In respect of any treating medical practitioner, section 7B (3) provides that “A medical practitioner before giving effect to the Living Will must –

(a)        satisfy himself or herself that, on the face of the facts before him or her –

  • the medical position of the maker of the living will is terminal and incurable and the maker is no longer competent to make or communicate decisions concerning his or her medical treatment or refusal thereof;
  • the maker of the living will is in a permanent vegetative state; or
  • the maker of the living will is completely and irreversibly unconscious;

(b)        satisfy himself or herself, in so far as is reasonably possible, of the authenticity of the living will;  and

(c)        inform, where practicably possible, the maker of the living will’s spouse or partner, or in the absence of such spouse or partner, the maker’s parent, grandparent, an adult child or a brother or sister, in the specific order as listed, of the existence and content of the living will.”.

Furthermore, provided that the treating medical practitioner has complied with the aforementioned requirements of section 7B (3), the Bill proposes that, in terms of section 7B (6), “[t]he treating medical doctor who withholds or withdraws any medical treatment in accordance with a valid living will, will not be criminally or civilly liable even though such withholding or withdrawal might hasten or have hastened the natural death of the maker of the living will”.
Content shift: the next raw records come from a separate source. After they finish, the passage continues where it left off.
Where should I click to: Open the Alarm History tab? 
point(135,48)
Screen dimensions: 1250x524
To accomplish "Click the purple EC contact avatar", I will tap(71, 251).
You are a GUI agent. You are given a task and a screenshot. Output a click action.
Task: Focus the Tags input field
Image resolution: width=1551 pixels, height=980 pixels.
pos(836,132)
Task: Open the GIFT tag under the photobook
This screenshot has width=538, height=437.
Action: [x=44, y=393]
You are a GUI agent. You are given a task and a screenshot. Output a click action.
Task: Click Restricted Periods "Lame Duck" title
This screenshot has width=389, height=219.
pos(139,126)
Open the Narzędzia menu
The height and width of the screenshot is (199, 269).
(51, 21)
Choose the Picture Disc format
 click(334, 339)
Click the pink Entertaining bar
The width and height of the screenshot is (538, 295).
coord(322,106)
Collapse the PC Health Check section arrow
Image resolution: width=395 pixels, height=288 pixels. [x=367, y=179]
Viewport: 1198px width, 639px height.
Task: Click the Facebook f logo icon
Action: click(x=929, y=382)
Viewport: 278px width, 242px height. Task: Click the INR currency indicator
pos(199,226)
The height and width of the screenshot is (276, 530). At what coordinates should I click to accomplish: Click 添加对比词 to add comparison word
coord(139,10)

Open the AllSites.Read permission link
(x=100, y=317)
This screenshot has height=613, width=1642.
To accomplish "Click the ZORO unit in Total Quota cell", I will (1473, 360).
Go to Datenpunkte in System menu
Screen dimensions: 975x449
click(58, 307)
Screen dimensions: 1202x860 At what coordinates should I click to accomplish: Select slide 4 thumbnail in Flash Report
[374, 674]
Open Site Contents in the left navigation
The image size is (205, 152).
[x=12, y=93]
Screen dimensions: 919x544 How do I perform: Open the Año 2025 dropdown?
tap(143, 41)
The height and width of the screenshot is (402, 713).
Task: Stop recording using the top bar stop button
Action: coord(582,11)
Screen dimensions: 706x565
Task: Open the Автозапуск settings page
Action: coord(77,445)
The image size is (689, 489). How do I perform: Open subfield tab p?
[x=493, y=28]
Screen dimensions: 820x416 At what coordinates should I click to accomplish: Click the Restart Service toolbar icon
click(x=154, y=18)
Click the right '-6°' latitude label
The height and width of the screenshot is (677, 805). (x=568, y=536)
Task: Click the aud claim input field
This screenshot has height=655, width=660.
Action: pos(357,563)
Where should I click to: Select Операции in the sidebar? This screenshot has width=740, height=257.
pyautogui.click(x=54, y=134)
However,  until such time as the Bill has been promulgated, that is passed by the National Assembly, assented to and signed by the President of the Republic of South Africa and ultimately published in the Government Gazette, a Living Will may still be regarded as unenforceable and thus overridden by family members if the maker. Treating medical practitioners may also remain reluctant to act upon advance directives due to the possibility of civil and criminal prosecutions being instituted against them. The introduction of the Bill is therefore merely a step forward in recognising a person’s right to autonomy and respecting his end-of-life choices.